Task: In the text on natural justice and tax proceedings, which case held that wherever the legislature concedes wide discretion, it also imposes a heavy responsibility?

Text section:
Natural justice and tax proceedings

20 Jan, 2012

It is a well-established principle that statutory authorities, while exercising statutory powers vested in them, have to observe the principles of natural justice. This is more than necessary especially where their actions are going to have adverse effects for the affected parties.
One of the requirements of natural justice is that if a decision, already taken and communicated to an interested party needs to be changed subsequently, such a change should not be effected without the affected party being given an opportunity of being heard.
In tax proceedings, which are quasi-judicial in nature, the authorities are increasingly becoming indifferent to the established principles of natural justice. Perhaps, in the frenzy of collecting revenues to achieve their pre-fixed (ambitious) targets, they completely ignore the fact that even a very good order, otherwise justifying the quantum of tax can be held as void by courts if proper opportunity of being heard is not extended to the taxpayer. This legal position has been highlighted in various judgements eg Munir Mushtaq v. Collector of Customs (Exports), Customs House, Karachi and another PLD 1999 SC1111, Muhammad Khan v. Shamsuddin and others (1975) 31 TAX 94 (S.C. Pak.), CIT, East Pakistan v. Fazlur Rehman and CIT, East Pakistan v. Sayeedur PLD 1964 SC 410Siemens Pakistan Engineering Ltd v. Federation of Pakistan & Others 1999 PTD 1358 [High Court Sindh] and 2004 PTD 2051.
Tax authorities under respective statutes are vested with wide powers, exercise of which can lead to substantial financial repercussions for the citizens. These powers are abused every day by passing orders, which are arbitrary, illegal and determining tax demands in a highly undesirable manner. The world 'discretion' in itself implies vigilant circumspection and care. It was, therefore, laid down in Ibrahim v. Emperor AIR 1933 Sind 49 that wherever the legislature concedes wide discretion, it also imposes a heavy responsibility. The use of discretion cannot be arbitrary. It cannot be vague and fanciful but has to be legal and regular - Gordan Das Baldev Das v. Governor General in Council AIR 1952 Punjab 103 at 10. It is natural to assume that when a statute confers a discretionary power, the authority will use it properly and not arbitrarily or capriciously.

Data supplied:
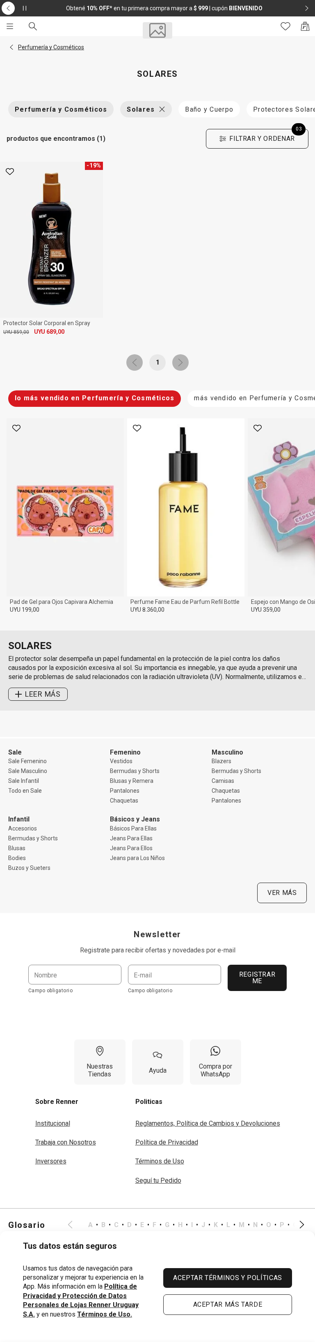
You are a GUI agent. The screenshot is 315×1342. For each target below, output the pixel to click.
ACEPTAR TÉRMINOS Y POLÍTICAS (227, 1278)
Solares (141, 109)
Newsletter (157, 934)
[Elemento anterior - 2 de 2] (8, 8)
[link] (134, 362)
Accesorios (22, 828)
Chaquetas (124, 800)
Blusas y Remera (131, 781)
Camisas (223, 781)
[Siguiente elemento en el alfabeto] (297, 1225)
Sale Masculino (27, 771)
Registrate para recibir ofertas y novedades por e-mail (157, 950)
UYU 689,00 (49, 331)
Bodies (17, 858)
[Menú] (10, 26)
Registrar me (257, 977)
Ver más (282, 893)
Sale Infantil (23, 781)
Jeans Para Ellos (131, 848)
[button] (11, 47)
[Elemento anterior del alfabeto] (75, 1225)
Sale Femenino (27, 761)
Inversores (50, 1161)
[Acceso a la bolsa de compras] (305, 26)
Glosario (27, 1225)
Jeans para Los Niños (137, 858)
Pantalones (124, 790)
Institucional (52, 1123)
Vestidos (121, 761)
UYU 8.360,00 (147, 609)
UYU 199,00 (24, 609)
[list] (186, 1225)
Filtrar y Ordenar (265, 135)
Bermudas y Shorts (135, 771)
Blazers (221, 761)
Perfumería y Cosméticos (61, 109)
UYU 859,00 (16, 332)
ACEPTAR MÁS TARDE (227, 1304)
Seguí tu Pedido (158, 1180)
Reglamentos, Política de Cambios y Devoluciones (207, 1123)
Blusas (16, 848)
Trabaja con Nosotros (65, 1142)
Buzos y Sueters (29, 868)
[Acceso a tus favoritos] (285, 26)
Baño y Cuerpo (209, 109)
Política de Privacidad (166, 1142)
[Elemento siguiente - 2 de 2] (307, 8)
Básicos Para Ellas (133, 828)
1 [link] (158, 362)
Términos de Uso (159, 1161)
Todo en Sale (25, 790)
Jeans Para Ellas (131, 838)
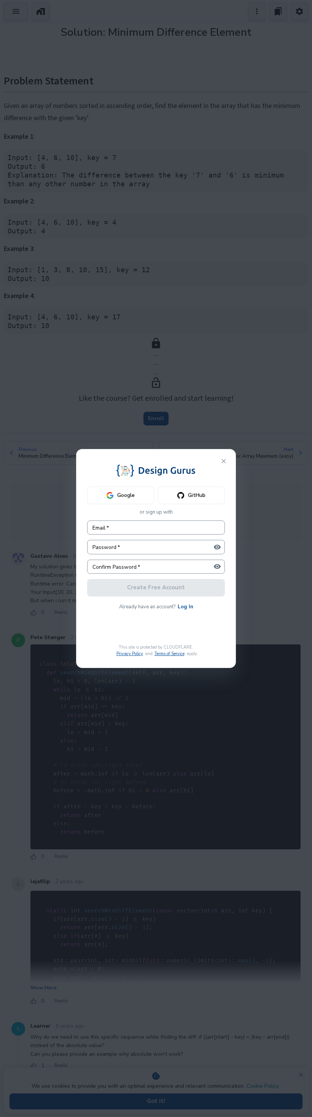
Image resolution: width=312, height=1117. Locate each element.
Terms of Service (169, 654)
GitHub (196, 495)
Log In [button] (185, 606)
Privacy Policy (129, 654)
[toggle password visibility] (217, 547)
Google (126, 495)
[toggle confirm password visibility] (217, 566)
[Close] (223, 461)
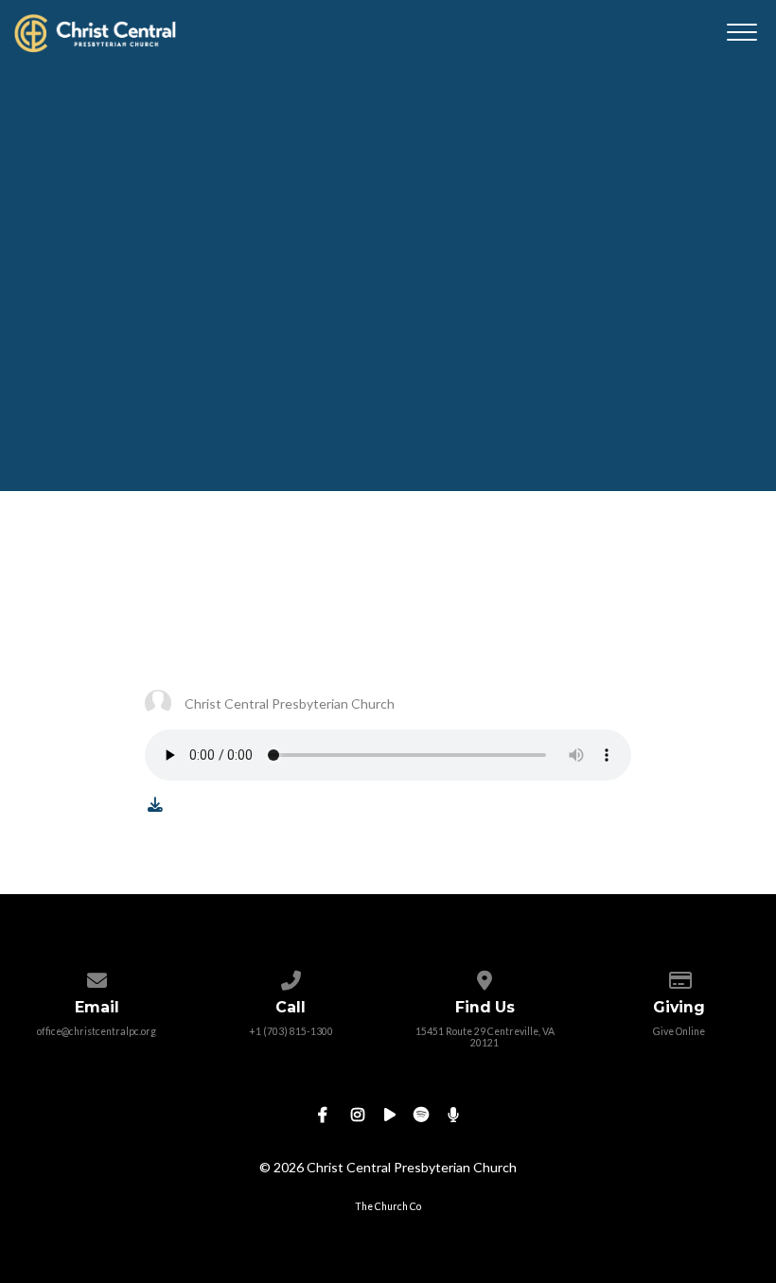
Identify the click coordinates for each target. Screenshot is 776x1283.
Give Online (679, 1031)
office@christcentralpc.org (96, 1031)
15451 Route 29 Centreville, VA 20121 (485, 1037)
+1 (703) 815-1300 (291, 1031)
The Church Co (388, 1206)
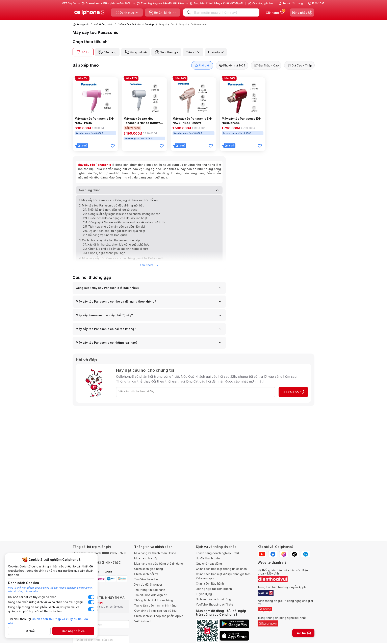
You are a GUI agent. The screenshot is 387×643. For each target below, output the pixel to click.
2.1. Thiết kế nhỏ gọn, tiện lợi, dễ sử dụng (110, 209)
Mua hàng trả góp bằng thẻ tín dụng (158, 563)
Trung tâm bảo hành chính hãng (155, 605)
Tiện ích (191, 52)
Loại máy (214, 52)
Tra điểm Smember (146, 579)
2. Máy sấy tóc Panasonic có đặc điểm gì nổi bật (111, 205)
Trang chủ (82, 24)
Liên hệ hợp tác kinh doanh (214, 588)
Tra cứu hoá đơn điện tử (150, 595)
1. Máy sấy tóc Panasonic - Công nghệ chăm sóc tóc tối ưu (118, 200)
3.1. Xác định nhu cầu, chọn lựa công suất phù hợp (116, 244)
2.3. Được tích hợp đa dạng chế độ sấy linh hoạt (115, 218)
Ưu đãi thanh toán (208, 558)
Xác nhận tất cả (73, 631)
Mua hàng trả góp (146, 558)
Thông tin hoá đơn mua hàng (153, 600)
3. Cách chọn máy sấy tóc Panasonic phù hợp (109, 240)
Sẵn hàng (110, 52)
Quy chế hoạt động (209, 563)
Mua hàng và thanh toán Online (155, 553)
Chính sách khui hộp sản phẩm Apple (158, 616)
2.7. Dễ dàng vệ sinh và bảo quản (105, 235)
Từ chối (29, 631)
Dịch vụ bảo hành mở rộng (213, 599)
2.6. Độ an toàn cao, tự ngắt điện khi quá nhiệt (114, 230)
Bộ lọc (86, 52)
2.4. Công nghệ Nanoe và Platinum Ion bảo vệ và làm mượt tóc (124, 222)
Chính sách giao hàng (148, 568)
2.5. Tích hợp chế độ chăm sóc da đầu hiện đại (114, 226)
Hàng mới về (138, 52)
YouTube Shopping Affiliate (214, 604)
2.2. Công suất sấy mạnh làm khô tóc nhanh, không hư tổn (121, 214)
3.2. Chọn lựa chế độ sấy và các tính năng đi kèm (115, 248)
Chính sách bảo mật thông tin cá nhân (221, 568)
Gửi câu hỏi (290, 392)
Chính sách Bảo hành (210, 583)
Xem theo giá (169, 52)
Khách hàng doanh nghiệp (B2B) (217, 553)
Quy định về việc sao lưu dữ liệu (155, 610)
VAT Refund (142, 621)
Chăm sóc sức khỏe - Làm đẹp (136, 24)
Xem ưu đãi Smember (148, 584)
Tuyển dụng (204, 594)
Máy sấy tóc (166, 24)
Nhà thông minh (103, 24)
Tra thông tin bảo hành (149, 589)
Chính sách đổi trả (146, 574)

Response to the exercise: Ibrahim v. Emperor AIR 1933 Sind 49